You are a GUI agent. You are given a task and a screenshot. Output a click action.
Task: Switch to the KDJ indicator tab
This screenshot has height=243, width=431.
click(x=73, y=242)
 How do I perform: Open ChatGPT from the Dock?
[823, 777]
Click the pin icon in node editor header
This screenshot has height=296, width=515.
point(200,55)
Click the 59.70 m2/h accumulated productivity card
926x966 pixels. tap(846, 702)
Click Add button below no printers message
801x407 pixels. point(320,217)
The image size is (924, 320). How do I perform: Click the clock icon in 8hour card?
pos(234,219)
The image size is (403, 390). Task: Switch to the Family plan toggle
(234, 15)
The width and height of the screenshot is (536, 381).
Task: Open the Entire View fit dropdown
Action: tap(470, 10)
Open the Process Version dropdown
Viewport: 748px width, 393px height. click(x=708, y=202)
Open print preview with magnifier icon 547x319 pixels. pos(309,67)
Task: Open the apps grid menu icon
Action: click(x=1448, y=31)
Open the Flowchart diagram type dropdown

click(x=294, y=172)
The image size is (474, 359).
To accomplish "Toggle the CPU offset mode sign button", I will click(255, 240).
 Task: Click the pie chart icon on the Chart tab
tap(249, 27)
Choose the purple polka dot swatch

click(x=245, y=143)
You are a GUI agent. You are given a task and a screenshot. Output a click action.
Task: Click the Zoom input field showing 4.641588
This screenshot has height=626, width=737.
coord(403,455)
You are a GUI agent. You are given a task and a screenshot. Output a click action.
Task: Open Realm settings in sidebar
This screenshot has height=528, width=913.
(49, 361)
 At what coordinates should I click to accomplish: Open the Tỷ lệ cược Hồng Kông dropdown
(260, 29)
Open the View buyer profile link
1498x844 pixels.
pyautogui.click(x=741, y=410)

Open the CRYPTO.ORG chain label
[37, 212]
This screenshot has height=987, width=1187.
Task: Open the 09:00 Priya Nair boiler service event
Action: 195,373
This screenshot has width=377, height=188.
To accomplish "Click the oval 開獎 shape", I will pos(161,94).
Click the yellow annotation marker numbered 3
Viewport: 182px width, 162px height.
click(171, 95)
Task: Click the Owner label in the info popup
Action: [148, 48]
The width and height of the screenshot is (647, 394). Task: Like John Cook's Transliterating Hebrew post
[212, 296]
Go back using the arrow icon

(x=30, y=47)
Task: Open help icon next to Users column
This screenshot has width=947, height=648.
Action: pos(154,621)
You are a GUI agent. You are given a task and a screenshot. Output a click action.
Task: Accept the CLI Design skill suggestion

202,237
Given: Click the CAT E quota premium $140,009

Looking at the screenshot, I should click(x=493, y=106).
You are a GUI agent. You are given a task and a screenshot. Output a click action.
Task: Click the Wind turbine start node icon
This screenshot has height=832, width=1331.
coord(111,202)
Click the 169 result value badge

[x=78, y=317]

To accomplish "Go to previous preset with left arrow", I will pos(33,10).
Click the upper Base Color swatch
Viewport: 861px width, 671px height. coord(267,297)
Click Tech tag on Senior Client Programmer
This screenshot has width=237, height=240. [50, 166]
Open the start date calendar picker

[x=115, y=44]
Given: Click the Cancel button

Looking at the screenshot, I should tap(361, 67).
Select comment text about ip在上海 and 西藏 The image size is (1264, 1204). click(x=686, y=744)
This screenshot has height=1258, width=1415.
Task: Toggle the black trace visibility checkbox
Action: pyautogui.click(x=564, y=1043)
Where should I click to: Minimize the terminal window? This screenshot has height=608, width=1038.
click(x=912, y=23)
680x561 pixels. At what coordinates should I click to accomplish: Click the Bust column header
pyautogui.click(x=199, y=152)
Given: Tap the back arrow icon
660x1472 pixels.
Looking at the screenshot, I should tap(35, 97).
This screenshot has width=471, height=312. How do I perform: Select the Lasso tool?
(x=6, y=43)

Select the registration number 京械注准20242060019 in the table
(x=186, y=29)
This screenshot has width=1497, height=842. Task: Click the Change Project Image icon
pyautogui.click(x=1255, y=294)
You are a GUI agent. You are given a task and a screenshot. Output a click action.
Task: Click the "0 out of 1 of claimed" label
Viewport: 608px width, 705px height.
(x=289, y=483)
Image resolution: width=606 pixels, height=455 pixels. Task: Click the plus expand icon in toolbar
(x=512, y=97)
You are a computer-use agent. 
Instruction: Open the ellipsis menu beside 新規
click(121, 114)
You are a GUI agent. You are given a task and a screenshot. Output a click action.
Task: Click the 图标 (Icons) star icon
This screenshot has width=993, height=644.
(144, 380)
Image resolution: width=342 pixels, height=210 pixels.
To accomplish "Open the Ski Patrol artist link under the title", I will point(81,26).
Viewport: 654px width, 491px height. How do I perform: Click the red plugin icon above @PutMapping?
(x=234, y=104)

######

◆ **Your objective**
Output all of the data again, exactly.

◆ **Task answer**
You are a GUI agent. You are given a task and a screenshot. Output a click action.
Task: Switch to the KDJ indicator tab
This screenshot has height=243, width=431.
click(x=73, y=242)
 How do I perform: Open ChatGPT from the Dock?
[823, 777]
Click the pin icon in node editor header
This screenshot has height=296, width=515.
point(200,55)
Click the 59.70 m2/h accumulated productivity card
926x966 pixels. tap(846, 702)
Click Add button below no printers message
801x407 pixels. point(320,217)
The image size is (924, 320). How do I perform: Click the clock icon in 8hour card?
pos(234,219)
The image size is (403, 390). Task: Switch to the Family plan toggle
(234, 15)
The width and height of the screenshot is (536, 381).
Task: Open the Entire View fit dropdown
Action: tap(470, 10)
Open the Process Version dropdown
Viewport: 748px width, 393px height. click(x=708, y=202)
Open print preview with magnifier icon 547x319 pixels. pos(309,67)
Task: Open the apps grid menu icon
Action: click(x=1448, y=31)
Open the Flowchart diagram type dropdown

click(x=294, y=172)
The image size is (474, 359).
To accomplish "Toggle the CPU offset mode sign button", I will click(255, 240).
 Task: Click the pie chart icon on the Chart tab
tap(249, 27)
Choose the purple polka dot swatch

click(x=245, y=143)
You are a GUI agent. You are given a task and a screenshot. Output a click action.
Task: Click the Zoom input field showing 4.641588
This screenshot has height=626, width=737.
coord(403,455)
You are a GUI agent. You are given a task and a screenshot. Output a click action.
Task: Open Realm settings in sidebar
This screenshot has height=528, width=913.
(49, 361)
 At what coordinates should I click to accomplish: Open the Tỷ lệ cược Hồng Kông dropdown
(260, 29)
Open the View buyer profile link
1498x844 pixels.
pyautogui.click(x=741, y=410)

Open the CRYPTO.ORG chain label
[37, 212]
This screenshot has height=987, width=1187.
Task: Open the 09:00 Priya Nair boiler service event
Action: 195,373
This screenshot has width=377, height=188.
To accomplish "Click the oval 開獎 shape", I will pos(161,94).
Click the yellow annotation marker numbered 3
Viewport: 182px width, 162px height.
click(171, 95)
Task: Click the Owner label in the info popup
Action: [148, 48]
The width and height of the screenshot is (647, 394). Task: Like John Cook's Transliterating Hebrew post
[212, 296]
Go back using the arrow icon

(x=30, y=47)
Task: Open help icon next to Users column
This screenshot has width=947, height=648.
Action: pos(154,621)
You are a GUI agent. You are given a task and a screenshot. Output a click action.
Task: Accept the CLI Design skill suggestion

202,237
Given: Click the CAT E quota premium $140,009

Looking at the screenshot, I should click(x=493, y=106).
You are a GUI agent. You are given a task and a screenshot. Output a click action.
Task: Click the Wind turbine start node icon
This screenshot has height=832, width=1331.
coord(111,202)
Click the 169 result value badge

[x=78, y=317]

To accomplish "Go to previous preset with left arrow", I will pos(33,10).
Click the upper Base Color swatch
Viewport: 861px width, 671px height. coord(267,297)
Click Tech tag on Senior Client Programmer
This screenshot has width=237, height=240. [50, 166]
Open the start date calendar picker

[x=115, y=44]
Given: Click the Cancel button

Looking at the screenshot, I should tap(361, 67).
Select comment text about ip在上海 and 西藏 The image size is (1264, 1204). click(x=686, y=744)
This screenshot has height=1258, width=1415.
Task: Toggle the black trace visibility checkbox
Action: pyautogui.click(x=564, y=1043)
Where should I click to: Minimize the terminal window? This screenshot has height=608, width=1038.
click(x=912, y=23)
680x561 pixels. At what coordinates should I click to accomplish: Click the Bust column header
pyautogui.click(x=199, y=152)
Given: Tap the back arrow icon
660x1472 pixels.
Looking at the screenshot, I should tap(35, 97).
This screenshot has width=471, height=312. How do I perform: Select the Lasso tool?
(x=6, y=43)

Select the registration number 京械注准20242060019 in the table
(x=186, y=29)
This screenshot has width=1497, height=842. Task: Click the Change Project Image icon
pyautogui.click(x=1255, y=294)
You are a GUI agent. You are given a task and a screenshot. Output a click action.
Task: Click the "0 out of 1 of claimed" label
Viewport: 608px width, 705px height.
(x=289, y=483)
Image resolution: width=606 pixels, height=455 pixels. Task: Click the plus expand icon in toolbar
(x=512, y=97)
You are a computer-use agent. 
Instruction: Open the ellipsis menu beside 新規
click(121, 114)
You are a GUI agent. You are given a task and a screenshot. Output a click action.
Task: Click the 图标 (Icons) star icon
This screenshot has width=993, height=644.
(144, 380)
Image resolution: width=342 pixels, height=210 pixels.
To accomplish "Open the Ski Patrol artist link under the title", I will point(81,26).
Viewport: 654px width, 491px height. How do I perform: Click the red plugin icon above @PutMapping?
(x=234, y=104)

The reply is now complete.